— BEGIN WORKING DATA —

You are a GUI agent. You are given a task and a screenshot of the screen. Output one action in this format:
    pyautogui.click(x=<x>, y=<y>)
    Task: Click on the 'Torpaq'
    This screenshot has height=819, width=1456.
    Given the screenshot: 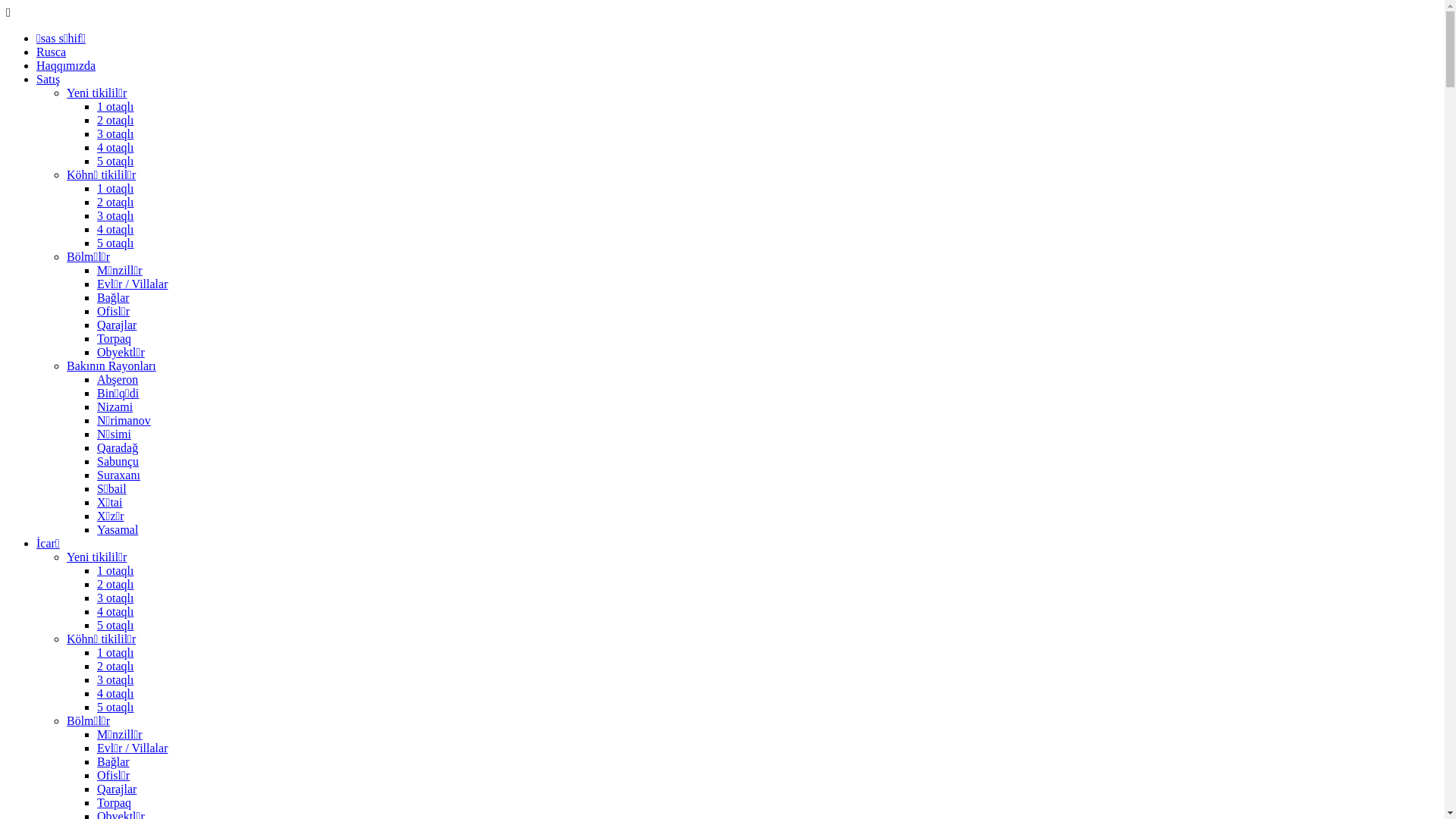 What is the action you would take?
    pyautogui.click(x=96, y=802)
    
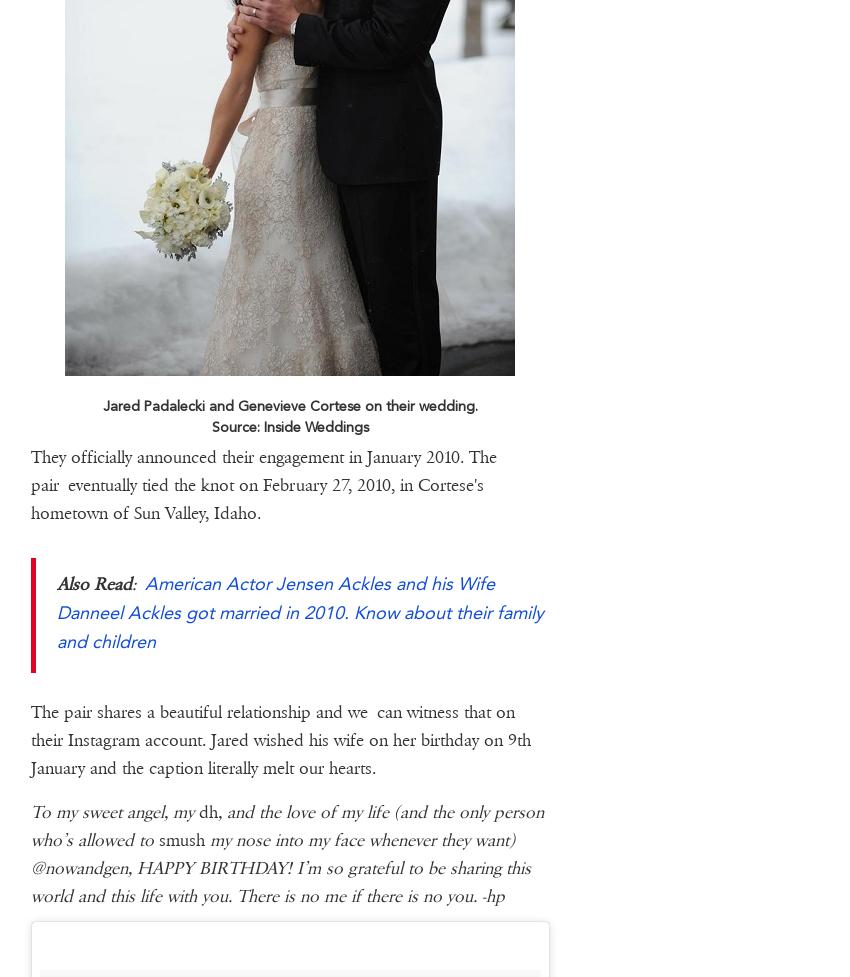 The height and width of the screenshot is (977, 850). What do you see at coordinates (92, 582) in the screenshot?
I see `'Also Read'` at bounding box center [92, 582].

— END WORKING DATA —

_TASK PROMPT_: Rewrite the records, from their first line through the line containing "This screenshot has", as a Markdown table with the columns Row and Text. Give each nonblank line its own row, numbered in order.

_COMPLETE OUTPUT_:
| Row | Text |
|---|---|
| 1 | You are a GUI agent. You are given a task and a screenshot of the screen. Output one action in this format: |
| 2 |     pyautogui.click(x=<x>, y=<y>) |
| 3 |     Task: Click on the 'Torpaq' |
| 4 |     This screenshot has height=819, width=1456. |